__ASSIGNMENT__: The line containing "Clearing is open." marks the end: quote every line from the start of the records below through it, word for word.
=== Section Start ===
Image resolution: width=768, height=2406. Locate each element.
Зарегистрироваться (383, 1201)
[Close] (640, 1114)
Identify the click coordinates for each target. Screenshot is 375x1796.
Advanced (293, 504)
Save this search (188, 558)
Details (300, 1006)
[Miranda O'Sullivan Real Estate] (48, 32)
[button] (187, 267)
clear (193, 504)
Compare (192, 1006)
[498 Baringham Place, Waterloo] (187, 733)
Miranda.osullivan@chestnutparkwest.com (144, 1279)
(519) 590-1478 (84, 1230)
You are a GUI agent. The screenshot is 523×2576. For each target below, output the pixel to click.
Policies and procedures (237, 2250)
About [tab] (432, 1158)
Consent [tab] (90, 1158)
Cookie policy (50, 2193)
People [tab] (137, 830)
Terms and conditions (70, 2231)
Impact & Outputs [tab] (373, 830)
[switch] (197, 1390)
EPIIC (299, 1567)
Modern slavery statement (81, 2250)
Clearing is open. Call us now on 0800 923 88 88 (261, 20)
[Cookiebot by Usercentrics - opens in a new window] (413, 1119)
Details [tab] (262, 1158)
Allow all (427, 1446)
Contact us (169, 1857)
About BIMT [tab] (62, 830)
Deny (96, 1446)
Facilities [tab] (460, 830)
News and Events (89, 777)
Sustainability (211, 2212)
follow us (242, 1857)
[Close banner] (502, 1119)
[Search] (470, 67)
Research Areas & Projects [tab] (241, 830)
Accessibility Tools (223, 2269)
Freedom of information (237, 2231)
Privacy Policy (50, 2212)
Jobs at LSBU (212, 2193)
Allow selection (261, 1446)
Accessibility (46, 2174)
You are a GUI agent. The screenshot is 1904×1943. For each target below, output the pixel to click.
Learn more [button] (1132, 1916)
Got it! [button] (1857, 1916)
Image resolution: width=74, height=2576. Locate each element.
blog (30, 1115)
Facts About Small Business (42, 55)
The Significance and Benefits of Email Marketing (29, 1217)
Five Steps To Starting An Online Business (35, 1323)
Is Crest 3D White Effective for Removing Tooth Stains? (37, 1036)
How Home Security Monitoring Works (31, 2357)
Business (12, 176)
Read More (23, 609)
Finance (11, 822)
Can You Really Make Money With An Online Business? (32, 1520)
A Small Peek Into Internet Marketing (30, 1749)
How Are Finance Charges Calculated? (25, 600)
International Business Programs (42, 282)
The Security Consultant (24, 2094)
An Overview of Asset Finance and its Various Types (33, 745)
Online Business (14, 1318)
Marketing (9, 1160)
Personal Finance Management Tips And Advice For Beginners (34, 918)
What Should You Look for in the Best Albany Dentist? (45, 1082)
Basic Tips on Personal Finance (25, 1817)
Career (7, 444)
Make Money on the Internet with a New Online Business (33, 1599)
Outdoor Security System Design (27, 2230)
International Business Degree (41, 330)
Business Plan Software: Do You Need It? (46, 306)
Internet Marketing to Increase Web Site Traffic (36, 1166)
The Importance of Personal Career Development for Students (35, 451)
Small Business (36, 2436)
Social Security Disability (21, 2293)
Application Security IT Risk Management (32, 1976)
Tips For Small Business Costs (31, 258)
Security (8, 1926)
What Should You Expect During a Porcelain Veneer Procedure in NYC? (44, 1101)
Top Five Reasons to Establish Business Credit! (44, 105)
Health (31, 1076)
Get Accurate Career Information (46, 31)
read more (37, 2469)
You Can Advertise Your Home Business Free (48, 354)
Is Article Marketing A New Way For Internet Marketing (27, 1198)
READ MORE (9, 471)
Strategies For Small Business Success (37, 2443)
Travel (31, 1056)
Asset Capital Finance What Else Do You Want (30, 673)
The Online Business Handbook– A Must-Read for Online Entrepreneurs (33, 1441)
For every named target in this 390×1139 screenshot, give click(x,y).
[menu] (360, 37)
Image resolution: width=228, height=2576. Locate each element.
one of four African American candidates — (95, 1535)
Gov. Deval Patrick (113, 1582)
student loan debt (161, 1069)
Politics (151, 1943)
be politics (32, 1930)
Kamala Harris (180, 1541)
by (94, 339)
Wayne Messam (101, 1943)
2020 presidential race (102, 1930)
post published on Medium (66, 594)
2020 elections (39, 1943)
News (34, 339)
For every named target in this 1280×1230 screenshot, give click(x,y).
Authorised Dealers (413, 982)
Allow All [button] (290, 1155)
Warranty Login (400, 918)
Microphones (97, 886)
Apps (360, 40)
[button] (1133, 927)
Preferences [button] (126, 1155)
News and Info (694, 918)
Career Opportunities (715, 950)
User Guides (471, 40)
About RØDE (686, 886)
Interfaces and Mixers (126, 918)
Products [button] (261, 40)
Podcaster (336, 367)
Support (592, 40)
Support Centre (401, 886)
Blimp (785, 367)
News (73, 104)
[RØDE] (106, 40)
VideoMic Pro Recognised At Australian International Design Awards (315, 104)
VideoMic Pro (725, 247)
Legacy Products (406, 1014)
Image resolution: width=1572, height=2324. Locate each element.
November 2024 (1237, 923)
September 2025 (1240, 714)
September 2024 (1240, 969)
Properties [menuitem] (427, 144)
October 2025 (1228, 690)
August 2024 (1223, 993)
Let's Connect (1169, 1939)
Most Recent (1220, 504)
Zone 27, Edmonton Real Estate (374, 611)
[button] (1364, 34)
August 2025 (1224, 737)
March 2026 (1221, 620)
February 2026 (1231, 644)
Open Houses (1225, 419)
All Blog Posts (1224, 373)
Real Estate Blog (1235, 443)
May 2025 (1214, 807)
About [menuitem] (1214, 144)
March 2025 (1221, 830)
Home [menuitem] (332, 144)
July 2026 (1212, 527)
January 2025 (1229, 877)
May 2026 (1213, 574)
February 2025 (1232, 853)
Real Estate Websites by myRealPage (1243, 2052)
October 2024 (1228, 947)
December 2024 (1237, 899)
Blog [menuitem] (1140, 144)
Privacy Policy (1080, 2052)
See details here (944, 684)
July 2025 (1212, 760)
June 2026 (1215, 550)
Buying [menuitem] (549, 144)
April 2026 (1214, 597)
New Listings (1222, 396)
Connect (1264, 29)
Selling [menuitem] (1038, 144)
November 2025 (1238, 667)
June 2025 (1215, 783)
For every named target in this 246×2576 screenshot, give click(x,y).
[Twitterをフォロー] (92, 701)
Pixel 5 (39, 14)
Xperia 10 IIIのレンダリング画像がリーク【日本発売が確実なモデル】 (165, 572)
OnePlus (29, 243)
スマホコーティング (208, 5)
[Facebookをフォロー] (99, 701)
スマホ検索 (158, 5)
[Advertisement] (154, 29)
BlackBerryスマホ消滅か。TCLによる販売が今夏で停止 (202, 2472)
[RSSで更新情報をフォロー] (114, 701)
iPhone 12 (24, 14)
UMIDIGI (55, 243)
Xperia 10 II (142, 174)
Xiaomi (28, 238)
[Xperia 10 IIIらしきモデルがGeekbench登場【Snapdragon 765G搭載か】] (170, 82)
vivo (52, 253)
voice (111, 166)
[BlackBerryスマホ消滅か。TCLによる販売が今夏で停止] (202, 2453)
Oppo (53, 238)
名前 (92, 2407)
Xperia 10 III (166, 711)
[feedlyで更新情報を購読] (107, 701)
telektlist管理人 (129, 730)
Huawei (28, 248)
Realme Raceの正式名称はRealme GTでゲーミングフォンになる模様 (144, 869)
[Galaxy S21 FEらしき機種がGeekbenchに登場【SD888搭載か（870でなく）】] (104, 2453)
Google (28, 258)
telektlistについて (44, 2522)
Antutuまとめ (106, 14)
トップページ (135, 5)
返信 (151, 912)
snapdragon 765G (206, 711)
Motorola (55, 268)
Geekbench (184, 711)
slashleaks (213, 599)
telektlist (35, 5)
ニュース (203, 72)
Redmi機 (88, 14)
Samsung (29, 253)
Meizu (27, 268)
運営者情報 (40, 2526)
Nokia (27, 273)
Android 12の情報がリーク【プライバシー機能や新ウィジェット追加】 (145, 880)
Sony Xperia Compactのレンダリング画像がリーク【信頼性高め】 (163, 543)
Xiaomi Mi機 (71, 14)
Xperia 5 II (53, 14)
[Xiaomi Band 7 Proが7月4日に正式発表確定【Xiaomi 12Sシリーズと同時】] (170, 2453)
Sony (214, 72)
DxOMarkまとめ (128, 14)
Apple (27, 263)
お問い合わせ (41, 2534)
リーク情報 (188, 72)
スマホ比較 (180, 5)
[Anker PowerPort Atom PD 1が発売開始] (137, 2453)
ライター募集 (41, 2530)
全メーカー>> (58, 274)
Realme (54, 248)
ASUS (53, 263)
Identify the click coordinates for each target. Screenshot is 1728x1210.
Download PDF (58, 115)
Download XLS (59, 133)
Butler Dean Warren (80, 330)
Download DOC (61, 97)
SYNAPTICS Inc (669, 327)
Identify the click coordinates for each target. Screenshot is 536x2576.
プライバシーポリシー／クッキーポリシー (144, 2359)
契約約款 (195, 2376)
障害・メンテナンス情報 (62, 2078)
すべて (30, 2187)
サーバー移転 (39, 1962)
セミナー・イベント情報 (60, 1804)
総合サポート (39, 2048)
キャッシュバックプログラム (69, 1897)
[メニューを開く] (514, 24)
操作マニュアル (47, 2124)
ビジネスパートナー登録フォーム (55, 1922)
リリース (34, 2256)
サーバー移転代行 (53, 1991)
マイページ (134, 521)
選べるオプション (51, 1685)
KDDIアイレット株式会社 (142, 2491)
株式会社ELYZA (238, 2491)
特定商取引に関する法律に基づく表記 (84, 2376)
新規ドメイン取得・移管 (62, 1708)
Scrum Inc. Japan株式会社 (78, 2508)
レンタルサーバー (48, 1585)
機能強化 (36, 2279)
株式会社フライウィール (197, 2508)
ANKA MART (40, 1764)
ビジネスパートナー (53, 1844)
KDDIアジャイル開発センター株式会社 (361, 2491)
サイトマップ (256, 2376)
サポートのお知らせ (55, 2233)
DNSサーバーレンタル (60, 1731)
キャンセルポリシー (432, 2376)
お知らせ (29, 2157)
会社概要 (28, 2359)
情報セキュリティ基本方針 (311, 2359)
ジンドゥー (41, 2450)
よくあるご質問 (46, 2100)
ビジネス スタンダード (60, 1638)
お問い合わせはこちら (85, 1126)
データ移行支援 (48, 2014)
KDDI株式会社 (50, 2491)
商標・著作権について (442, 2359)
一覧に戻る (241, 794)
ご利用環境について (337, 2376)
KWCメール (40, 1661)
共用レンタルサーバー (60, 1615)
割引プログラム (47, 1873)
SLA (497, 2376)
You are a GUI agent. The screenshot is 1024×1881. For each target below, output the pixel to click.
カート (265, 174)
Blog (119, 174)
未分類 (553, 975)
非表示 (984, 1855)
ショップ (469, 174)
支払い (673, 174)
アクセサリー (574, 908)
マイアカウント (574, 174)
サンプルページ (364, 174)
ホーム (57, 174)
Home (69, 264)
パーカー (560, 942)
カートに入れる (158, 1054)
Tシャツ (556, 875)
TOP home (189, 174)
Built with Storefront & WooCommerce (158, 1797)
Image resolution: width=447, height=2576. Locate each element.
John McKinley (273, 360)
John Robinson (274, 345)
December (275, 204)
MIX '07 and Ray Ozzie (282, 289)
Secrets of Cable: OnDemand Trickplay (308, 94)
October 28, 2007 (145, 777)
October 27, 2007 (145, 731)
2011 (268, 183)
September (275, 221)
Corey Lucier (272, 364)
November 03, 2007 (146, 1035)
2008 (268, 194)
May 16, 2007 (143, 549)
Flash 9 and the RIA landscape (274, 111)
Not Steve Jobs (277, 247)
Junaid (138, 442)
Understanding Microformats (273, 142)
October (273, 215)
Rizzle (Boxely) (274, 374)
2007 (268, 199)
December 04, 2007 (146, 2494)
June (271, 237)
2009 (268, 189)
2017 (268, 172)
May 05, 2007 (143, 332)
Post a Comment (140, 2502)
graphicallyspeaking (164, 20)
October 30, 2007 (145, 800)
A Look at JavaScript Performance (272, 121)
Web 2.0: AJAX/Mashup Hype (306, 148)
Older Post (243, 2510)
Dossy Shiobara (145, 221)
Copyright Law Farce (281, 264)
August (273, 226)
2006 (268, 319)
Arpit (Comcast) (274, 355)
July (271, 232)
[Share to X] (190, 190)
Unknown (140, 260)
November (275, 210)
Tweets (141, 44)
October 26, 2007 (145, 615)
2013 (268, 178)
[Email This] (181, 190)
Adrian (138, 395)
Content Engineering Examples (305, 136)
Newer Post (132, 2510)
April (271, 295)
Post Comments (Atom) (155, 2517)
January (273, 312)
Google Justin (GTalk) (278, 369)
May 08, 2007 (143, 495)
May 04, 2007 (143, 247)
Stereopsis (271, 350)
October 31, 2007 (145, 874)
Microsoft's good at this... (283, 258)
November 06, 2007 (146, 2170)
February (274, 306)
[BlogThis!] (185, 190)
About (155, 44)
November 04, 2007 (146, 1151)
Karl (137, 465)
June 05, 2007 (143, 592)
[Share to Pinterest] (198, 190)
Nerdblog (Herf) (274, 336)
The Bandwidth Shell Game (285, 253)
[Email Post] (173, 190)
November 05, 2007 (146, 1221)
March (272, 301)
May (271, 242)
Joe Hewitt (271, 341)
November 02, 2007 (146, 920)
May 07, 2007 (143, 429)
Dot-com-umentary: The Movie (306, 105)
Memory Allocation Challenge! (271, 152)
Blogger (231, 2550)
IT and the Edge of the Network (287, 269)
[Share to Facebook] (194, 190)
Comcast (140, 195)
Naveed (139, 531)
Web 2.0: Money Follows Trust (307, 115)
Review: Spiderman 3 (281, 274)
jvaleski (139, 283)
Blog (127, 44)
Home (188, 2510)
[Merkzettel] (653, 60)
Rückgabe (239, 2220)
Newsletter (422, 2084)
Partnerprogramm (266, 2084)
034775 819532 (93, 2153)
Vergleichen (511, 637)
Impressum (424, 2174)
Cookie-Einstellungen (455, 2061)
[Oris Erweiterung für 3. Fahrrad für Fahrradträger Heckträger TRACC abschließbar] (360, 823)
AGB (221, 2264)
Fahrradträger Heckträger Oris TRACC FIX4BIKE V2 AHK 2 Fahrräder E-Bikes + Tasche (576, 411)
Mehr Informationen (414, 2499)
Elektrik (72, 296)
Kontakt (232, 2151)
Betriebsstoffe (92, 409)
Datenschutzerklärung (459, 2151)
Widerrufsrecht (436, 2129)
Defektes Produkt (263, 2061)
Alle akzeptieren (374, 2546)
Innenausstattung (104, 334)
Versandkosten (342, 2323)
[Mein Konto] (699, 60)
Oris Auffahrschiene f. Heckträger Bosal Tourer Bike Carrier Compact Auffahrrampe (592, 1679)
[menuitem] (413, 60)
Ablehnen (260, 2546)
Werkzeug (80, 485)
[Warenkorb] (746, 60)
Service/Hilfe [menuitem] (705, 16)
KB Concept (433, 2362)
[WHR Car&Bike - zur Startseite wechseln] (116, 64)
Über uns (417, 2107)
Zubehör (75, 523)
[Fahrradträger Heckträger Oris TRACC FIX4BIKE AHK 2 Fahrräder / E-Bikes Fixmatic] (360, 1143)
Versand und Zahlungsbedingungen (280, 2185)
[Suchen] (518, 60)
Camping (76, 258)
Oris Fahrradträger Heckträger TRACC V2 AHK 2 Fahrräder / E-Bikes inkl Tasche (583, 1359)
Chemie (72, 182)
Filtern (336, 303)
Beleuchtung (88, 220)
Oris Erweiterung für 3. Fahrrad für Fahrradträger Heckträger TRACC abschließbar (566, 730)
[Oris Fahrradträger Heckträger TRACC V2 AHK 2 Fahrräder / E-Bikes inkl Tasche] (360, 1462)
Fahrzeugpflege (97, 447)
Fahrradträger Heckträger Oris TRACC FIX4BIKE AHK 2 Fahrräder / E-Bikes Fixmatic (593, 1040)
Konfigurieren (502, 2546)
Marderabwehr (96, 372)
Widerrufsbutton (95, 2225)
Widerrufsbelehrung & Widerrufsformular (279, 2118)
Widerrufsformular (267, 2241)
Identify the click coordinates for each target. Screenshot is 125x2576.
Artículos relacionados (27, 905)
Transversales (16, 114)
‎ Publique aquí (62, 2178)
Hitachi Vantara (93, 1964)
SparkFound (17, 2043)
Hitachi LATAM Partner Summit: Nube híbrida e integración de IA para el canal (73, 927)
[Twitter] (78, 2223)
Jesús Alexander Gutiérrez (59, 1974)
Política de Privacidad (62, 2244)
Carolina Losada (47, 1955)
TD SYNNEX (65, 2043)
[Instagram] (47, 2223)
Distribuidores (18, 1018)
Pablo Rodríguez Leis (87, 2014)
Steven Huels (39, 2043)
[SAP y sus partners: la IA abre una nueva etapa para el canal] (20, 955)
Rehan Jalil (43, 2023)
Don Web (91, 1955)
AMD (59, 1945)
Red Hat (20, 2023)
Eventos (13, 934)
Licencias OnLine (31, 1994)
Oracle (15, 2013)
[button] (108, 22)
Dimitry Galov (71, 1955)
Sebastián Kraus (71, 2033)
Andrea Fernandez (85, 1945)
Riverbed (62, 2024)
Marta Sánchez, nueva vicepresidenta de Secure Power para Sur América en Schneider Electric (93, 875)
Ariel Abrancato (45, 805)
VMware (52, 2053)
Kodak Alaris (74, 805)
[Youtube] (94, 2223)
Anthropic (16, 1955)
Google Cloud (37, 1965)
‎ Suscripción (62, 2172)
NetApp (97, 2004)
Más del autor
=== Section End ===
__WRITTEN ANSWER__:
Image resolution: width=768, height=2406. Locate each element.
Зарегистрироваться (383, 1201)
[Close] (640, 1114)
Identify the click coordinates for each target. Screenshot is 375x1796.
Advanced (293, 504)
Save this search (188, 558)
Details (300, 1006)
[Miranda O'Sullivan Real Estate] (48, 32)
[button] (187, 267)
clear (193, 504)
Compare (192, 1006)
[498 Baringham Place, Waterloo] (187, 733)
Miranda.osullivan@chestnutparkwest.com (144, 1279)
(519) 590-1478 (84, 1230)
You are a GUI agent. The screenshot is 523×2576. For each target below, output the pixel to click.
Policies and procedures (237, 2250)
About [tab] (432, 1158)
Consent [tab] (90, 1158)
Cookie policy (50, 2193)
People [tab] (137, 830)
Terms and conditions (70, 2231)
Impact & Outputs [tab] (373, 830)
[switch] (197, 1390)
EPIIC (299, 1567)
Modern slavery statement (81, 2250)
Clearing is open. Call us now on 0800 923 88 88 (261, 20)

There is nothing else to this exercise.